Professor Ashok Mulchandani, chair of the department and a recognized leader in the area of development of biosensors for organophosphate-based chemical warfare agents, has assembled a team of experts from four different institutions to work on developing an analytical device for the detection of agents of terrorism, chemical warfare agents and explosives. The project team comprising of the Principal Investigators (PI), Ashok Mulchandani and Prof. Joseph Wang from New Mexico State University, and Co-PIs Prof. H. James Harmon from Oklahoma State University, Dr. Greg Collins from Naval Research Laboratory, and Prof. Wilfred Chen from UCR will develop a 'Field-Portable Chip-Based Anti-Terrorism Microanalyzer,' which is the title of the project.

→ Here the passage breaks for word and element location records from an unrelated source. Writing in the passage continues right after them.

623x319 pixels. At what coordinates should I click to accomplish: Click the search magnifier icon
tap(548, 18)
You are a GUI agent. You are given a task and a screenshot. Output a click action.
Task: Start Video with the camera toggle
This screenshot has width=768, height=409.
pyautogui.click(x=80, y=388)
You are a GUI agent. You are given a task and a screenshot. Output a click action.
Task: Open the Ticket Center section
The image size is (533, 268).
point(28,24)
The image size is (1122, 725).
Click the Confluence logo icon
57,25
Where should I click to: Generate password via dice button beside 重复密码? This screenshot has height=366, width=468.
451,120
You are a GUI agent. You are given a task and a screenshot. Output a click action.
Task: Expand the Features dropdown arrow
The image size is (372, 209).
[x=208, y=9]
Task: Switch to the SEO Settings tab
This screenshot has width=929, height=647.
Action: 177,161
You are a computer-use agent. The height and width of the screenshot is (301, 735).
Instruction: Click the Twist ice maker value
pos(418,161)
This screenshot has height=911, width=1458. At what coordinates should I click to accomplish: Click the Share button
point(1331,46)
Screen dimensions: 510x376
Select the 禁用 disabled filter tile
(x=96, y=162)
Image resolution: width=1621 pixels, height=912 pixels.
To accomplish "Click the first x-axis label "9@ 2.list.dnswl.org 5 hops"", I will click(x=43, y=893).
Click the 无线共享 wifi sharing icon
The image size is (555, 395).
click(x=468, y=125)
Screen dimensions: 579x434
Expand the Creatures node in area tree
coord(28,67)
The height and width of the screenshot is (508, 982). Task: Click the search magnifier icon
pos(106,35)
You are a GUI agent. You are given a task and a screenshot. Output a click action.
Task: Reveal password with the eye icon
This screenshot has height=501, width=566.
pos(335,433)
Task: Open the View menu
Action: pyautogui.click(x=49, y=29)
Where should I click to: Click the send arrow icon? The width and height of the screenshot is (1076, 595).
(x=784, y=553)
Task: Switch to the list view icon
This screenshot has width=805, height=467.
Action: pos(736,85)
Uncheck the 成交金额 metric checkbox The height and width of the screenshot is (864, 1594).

Wilfred Chen, associate professor of chemical engineering at UCR, will work on the biochemistry aspects of the research project. "Our work will focus on developing 'laboratory on a chip' technology for the immediate detection of agents of terrorism," said Chen.
"While the fruits of the research will benefit all citizens in the end, the project is poised to directly benefit first responders such as fire fighters, police, and paramedics," Mulchandani said. "Security, intelligence and law enforcement personnel also stand to benefit."
Work on the project is expected to begin in summer, 2002.